(DATA FOR PROCESSING Opens)

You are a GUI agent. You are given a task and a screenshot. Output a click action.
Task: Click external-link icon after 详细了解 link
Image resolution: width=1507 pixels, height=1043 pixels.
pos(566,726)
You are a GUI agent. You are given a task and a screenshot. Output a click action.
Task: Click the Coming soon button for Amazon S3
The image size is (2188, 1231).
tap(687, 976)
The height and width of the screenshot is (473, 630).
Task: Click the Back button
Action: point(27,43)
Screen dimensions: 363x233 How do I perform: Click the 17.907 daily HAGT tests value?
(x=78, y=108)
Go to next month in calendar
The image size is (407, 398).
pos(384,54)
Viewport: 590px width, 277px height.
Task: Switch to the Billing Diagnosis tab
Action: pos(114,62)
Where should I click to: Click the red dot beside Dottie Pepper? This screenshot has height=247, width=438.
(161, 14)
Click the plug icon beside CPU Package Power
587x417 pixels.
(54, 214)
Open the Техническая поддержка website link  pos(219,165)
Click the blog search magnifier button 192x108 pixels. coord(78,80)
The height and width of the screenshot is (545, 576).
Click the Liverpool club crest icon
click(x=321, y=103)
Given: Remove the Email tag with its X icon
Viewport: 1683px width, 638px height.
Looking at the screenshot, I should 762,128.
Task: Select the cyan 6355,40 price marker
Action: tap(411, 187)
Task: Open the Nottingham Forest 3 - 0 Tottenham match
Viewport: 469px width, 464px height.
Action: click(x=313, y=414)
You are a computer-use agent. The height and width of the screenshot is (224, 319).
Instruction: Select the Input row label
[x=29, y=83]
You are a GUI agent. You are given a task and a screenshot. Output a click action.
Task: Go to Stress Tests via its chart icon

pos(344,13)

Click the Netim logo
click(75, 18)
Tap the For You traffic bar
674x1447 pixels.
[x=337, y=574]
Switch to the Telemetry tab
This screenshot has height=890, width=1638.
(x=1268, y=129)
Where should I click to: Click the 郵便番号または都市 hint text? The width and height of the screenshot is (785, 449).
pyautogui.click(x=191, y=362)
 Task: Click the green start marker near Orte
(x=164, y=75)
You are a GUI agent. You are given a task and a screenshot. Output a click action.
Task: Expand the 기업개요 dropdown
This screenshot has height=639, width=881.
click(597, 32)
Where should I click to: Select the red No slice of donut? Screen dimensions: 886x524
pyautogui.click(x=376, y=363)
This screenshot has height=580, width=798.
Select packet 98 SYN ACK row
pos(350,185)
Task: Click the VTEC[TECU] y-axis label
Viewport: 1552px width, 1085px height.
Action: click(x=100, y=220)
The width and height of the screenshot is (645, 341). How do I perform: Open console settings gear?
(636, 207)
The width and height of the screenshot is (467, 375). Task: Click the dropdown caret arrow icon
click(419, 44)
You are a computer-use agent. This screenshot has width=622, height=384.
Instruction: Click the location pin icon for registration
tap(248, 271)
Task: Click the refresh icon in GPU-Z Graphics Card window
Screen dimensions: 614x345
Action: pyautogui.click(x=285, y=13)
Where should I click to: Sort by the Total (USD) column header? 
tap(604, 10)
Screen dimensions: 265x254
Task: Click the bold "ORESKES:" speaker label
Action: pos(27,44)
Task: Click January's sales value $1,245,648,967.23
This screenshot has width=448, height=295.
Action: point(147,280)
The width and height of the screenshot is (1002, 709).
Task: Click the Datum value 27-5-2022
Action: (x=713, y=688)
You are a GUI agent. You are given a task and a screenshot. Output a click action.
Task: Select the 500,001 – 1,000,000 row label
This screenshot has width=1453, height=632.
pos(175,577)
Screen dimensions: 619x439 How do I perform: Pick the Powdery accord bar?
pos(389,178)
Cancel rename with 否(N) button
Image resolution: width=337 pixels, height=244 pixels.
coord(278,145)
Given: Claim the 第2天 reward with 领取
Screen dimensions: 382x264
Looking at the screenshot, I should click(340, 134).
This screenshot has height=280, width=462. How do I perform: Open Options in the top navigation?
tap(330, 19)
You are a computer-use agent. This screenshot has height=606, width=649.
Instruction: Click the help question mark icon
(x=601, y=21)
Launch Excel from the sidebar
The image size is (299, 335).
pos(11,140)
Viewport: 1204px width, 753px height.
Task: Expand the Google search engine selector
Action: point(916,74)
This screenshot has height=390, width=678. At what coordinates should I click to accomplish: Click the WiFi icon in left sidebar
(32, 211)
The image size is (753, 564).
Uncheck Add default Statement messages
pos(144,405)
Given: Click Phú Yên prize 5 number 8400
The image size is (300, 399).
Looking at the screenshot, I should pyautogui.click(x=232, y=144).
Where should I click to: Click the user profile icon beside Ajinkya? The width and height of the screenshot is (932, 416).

(DATA FOR PROCESSING Closes)

Out of the data above, give again only the lines starting at the one holding "Given: Claim the 第2天 reward with 领取" and ending at the one holding "has height=606, width=649.", unchanged.

**ANSWER**.
Given: Claim the 第2天 reward with 领取
Screen dimensions: 382x264
Looking at the screenshot, I should click(340, 134).
This screenshot has height=280, width=462. How do I perform: Open Options in the top navigation?
tap(330, 19)
You are a computer-use agent. This screenshot has height=606, width=649.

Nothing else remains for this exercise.